** Begin Quoted passage **

2013-02-05 Thread Brian Leach
Susan

I would be honoured (honored) !

I'll contact you off list to get that sorted.

Brian

Sent from my iPad

On 5 Feb 2013, at 20:13, Susan Joslyn sjos...@sjplus.com wrote:

 Brian,
 Oh my goodness that is great news!  I can't wait!  I'll take an early
 release of that - and of course I will want to talk to you about integrating
 it into PRC's test framework!
 Can't wait to see it!
 Susan Joslyn
 
 
 Message: 11
 Date: Tue, 5 Feb 2013 11:13:31 -
 From: Brian Leach br...@brianleach.co.uk
 To: 'U2 Users List' u2-users@listserver.u2ug.org
 Subject: Re: [U2] U2 Test Tools for system/unit  regression testing
w/integration with HP QualityCenter
 Message-ID: 003d01ce0391$d5284350$7f78c9f0$@co.uk
 Content-Type: text/plain;charset=us-ascii
 
 Hi David
 
 I've recently released a testing product called (predictably!) mvTest.
 
 This supports automated testing of U2 applications using a dedicated
 scripting language modelled after UniBasic for familiarity but with a number
 of key extensions to handle data validation, test data handling, UI
 scripting and assertions. 
 
 You can use this to create unit tests, UI tests (currently TELNET and
 U2-compatible secure TELNET/SSL but with SSH to follow shortly), regression
 and volume tests.
 
 Here's a quick overview of how it works -
 
 - You create unit or UI tests using the scripting language. These can be run
 through either of a Windows client or through a server-side script runner
 e.g. if you want to perform CI testing through a phantom. There's a nice
 Windows based editor to create, organize and test these.
 
 - The tests return pass or fail information based on assertions, so you can
 see at a glance if anything has broken. You can save the information and run
 various reports against it.

** End Quoted passage **
** Begin Collected material **

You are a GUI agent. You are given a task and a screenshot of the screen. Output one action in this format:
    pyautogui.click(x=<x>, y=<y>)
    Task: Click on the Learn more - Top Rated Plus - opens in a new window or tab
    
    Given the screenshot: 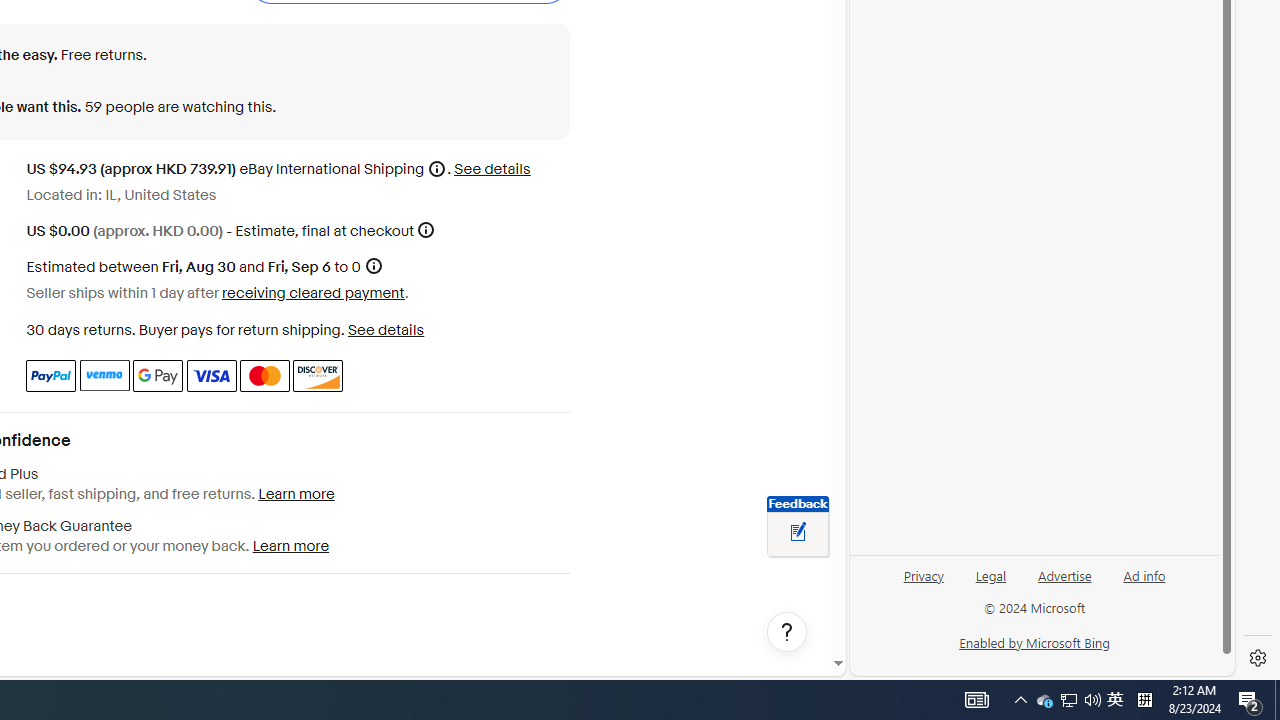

** End Collected material **

§ Aim:
Continue the mailing-list email about the mvTest testing tool, shown above the listing, with what comes after its last sentence.

§ Task response:
 - The tests can run direct against the database through a UO.NET connection
 (e.g. for testing subroutine calls and parameters) or through a
 terminal-style UI. It embeds a complete terminal emulator with all the
 necessary functions, and this allows you to drive screens, perform spot
 checks, branch on different results (e.g. handling error messages raised
 from your screens), handle send/expect style scripting and more complex
 conditions (such as wait until the cursor is at this location and this
 message has appeared here). 
 
 - It keeps a separate shared server connection open while the UI tests run
 so you can, for example, script an entry screen via the terminal UI that
 ends up saving some data like a sales order, and then immediately check what
 has been written to the database through the underlying connection as part
 of the same script.
 
 - Unit tests can be organized into batches in which the tests run in order,
 so you can set up sequences that match business operations. 
 
 - Batches can be organized into runs, so you can test whole suites of your
 application. Each run can be customized, so you can feed in per-site or
 per-system information. Runs can optionally randomize the order in which
 batches are executed, and you can set up different run scenarios and
 iteration patterns.
 
 - You can feed in and randomize test data and from the client side runner,
 access local features as well as the database operations.
 
 - Volume testing can take place using the Windows client. This is a
 multithreaded client supporting multiple concurrent UI sessions - I've
 tested up to 250 concurrent connections from a single PC running against an
 SB+ system for one customer last year who needed to stress test their system
 performance coming up to the New Year sales. 
 
 This first release is targeting U2 with other MVDBMS to follow. I'm also
 adding support for GUI testing using the Microsoft Automation APIs and WebUI
 testing going forward.
 
 Anyone interested can contact me for an evaluation version, or download the
 user guide from www.brianleach.co.uk.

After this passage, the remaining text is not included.